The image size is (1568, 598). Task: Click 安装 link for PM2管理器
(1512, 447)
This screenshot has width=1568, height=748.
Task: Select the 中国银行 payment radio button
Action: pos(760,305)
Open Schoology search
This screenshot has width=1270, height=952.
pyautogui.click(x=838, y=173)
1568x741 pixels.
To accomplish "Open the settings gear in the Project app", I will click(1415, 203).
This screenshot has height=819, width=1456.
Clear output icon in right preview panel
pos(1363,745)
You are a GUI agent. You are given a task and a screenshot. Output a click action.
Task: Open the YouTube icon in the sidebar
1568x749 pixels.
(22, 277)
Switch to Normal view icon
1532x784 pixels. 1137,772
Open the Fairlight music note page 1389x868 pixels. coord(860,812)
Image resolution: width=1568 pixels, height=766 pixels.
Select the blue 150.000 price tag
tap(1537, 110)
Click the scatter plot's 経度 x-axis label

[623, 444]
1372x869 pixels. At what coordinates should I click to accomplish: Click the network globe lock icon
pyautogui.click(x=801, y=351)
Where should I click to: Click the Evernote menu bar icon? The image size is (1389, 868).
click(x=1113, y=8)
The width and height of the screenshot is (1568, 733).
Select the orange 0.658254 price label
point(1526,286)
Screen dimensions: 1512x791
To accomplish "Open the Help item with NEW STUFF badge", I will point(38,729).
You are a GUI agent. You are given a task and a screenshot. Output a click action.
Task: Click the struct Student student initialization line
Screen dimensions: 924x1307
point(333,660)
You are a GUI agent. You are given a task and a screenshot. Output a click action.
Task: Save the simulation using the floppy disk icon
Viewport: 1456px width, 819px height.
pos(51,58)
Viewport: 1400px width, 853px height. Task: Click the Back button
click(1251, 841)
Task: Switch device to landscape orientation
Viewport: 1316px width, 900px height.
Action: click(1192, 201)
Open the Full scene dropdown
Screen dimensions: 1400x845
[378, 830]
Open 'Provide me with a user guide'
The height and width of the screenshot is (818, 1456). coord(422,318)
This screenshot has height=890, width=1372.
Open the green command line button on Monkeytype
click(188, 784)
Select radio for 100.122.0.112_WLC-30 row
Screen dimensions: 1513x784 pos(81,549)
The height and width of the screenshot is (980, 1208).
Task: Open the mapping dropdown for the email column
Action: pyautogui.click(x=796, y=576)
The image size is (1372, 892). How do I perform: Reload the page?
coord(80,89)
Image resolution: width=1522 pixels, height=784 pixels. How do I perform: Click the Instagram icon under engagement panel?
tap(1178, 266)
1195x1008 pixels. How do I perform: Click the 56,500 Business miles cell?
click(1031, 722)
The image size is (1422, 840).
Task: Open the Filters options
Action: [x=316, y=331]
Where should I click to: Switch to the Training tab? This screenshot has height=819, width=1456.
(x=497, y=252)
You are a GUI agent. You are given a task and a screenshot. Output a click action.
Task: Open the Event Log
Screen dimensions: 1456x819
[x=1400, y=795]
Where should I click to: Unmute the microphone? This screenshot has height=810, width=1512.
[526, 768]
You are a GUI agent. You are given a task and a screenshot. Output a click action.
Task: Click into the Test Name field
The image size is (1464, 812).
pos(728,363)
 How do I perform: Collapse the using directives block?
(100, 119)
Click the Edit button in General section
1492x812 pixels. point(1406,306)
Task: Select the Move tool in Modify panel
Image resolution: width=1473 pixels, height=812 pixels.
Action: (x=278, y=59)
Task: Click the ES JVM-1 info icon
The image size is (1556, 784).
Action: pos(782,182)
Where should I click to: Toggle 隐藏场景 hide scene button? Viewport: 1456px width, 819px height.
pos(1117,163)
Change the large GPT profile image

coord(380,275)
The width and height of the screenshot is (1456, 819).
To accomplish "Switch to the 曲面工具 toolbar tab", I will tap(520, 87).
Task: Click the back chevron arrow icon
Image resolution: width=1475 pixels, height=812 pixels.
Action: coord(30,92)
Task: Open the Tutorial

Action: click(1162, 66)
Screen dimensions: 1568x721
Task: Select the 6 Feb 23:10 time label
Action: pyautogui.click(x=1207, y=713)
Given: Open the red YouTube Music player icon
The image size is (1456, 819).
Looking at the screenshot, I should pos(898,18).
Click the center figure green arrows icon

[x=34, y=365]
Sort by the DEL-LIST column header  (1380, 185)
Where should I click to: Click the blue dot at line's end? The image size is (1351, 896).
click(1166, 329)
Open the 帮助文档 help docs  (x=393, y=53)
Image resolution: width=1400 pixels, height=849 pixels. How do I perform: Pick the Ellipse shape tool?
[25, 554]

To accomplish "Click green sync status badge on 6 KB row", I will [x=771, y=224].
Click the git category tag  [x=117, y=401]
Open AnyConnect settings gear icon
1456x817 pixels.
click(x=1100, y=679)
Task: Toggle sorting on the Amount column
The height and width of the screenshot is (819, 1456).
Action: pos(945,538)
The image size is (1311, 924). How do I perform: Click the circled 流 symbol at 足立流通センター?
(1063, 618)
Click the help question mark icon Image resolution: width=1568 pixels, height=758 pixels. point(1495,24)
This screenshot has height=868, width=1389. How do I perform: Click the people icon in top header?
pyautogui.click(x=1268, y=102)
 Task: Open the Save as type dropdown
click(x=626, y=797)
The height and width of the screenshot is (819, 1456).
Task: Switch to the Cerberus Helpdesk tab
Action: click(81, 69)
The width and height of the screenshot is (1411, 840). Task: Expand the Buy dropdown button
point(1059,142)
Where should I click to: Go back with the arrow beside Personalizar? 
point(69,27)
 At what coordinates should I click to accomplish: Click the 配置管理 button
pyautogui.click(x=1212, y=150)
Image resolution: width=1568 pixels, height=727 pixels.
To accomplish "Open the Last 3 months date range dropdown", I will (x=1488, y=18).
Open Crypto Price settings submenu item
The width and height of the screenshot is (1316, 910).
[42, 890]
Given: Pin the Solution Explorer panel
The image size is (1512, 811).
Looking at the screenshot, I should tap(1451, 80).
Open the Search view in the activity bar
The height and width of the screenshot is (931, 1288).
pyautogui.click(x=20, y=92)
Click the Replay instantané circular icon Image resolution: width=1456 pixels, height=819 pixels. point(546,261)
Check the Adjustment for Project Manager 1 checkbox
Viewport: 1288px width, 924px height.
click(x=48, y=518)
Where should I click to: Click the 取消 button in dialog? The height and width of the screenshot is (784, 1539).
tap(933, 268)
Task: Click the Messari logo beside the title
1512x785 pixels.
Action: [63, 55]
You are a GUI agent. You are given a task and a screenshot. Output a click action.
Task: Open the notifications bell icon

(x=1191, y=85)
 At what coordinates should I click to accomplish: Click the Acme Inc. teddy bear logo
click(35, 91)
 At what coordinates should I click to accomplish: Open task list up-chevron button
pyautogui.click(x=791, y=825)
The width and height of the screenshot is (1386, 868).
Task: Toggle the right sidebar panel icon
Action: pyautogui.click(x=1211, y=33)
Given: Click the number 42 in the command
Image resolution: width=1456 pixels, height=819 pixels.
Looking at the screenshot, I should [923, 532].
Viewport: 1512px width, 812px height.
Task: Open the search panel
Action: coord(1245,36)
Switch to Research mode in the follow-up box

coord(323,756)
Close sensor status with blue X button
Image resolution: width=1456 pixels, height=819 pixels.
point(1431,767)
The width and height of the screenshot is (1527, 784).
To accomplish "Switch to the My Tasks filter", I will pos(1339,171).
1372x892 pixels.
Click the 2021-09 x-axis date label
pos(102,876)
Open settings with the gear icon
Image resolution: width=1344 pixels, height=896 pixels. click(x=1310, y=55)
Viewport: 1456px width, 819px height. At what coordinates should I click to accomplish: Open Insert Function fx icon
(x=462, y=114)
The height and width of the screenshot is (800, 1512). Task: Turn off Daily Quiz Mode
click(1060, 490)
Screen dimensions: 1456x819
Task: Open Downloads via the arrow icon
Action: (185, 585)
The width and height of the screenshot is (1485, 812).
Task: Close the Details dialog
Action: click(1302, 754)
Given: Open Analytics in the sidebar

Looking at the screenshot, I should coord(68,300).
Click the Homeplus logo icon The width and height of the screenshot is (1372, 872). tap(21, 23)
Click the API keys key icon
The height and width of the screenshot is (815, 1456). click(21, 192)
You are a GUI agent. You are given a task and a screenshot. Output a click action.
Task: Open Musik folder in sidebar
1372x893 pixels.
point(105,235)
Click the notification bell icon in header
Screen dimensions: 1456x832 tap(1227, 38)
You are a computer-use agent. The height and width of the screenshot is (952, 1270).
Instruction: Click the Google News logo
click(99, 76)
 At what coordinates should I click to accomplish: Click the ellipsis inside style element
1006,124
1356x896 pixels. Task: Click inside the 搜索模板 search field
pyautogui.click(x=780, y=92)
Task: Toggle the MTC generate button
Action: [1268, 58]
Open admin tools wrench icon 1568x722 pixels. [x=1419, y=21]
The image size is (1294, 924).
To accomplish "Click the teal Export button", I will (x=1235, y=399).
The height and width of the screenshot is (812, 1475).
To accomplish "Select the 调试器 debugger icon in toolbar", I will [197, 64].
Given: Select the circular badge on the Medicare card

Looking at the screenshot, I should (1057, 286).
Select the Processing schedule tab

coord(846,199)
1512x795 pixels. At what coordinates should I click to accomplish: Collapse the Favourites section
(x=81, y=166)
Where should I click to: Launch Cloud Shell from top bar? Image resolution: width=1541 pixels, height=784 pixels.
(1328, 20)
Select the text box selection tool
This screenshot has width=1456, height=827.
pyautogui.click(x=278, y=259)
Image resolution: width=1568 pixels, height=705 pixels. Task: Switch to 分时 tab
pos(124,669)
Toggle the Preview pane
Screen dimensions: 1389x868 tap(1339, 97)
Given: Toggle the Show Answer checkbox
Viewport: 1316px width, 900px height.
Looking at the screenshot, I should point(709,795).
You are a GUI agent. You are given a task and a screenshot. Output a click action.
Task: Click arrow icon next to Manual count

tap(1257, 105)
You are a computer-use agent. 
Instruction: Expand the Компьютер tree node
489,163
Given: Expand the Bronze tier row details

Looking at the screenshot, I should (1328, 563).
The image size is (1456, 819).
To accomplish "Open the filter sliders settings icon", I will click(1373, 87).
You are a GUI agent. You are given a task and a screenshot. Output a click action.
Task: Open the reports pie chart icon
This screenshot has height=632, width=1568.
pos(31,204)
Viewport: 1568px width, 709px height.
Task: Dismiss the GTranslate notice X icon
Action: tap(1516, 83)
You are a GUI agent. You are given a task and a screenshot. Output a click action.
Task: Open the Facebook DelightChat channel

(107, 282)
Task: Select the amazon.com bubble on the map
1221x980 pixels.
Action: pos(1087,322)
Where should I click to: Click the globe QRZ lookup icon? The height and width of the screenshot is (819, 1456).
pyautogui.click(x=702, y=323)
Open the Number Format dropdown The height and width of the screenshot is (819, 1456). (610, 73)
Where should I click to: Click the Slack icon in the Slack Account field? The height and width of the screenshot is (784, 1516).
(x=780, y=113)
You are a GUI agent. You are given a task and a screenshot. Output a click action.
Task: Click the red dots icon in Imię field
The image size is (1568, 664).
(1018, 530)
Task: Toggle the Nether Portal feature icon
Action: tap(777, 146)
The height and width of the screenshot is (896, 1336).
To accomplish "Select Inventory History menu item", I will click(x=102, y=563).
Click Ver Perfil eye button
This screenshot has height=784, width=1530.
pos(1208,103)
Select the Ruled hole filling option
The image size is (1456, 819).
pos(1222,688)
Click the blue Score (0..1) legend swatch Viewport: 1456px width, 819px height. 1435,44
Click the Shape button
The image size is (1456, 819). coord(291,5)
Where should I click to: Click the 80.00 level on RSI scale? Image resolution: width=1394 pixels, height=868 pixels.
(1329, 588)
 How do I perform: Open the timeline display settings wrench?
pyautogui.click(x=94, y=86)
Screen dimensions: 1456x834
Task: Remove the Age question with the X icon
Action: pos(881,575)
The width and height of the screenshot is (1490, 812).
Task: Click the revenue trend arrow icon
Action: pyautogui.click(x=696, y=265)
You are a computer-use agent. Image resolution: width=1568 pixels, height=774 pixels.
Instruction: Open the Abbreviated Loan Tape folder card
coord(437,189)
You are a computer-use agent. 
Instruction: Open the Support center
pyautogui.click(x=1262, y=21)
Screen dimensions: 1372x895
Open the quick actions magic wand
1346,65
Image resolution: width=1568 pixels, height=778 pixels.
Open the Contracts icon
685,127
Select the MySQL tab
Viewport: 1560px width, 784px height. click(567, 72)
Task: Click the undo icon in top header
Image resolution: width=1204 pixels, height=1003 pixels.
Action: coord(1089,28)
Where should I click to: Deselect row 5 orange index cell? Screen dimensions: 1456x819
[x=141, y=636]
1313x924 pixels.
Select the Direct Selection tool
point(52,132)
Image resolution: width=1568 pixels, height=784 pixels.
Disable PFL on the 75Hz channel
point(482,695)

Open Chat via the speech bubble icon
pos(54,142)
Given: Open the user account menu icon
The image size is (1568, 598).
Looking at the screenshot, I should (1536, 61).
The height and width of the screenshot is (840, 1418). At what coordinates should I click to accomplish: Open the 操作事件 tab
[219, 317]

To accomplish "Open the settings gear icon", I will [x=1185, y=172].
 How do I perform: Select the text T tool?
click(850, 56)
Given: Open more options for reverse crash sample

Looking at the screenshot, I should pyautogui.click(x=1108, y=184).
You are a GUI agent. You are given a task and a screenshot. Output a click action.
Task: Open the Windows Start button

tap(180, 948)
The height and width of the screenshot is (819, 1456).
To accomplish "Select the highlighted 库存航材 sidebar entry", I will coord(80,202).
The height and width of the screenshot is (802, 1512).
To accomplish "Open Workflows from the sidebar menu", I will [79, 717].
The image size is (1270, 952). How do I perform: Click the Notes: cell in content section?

Requirement -> Please reproduce, exactly as they appear above, the lines from the line containing "The image size is (1464, 812)." up to and including the line containing "Task: Select the Move tool in Modify panel".

Written response ->
The image size is (1464, 812).
pos(728,363)
 How do I perform: Collapse the using directives block?
(100, 119)
Click the Edit button in General section
1492x812 pixels. point(1406,306)
Task: Select the Move tool in Modify panel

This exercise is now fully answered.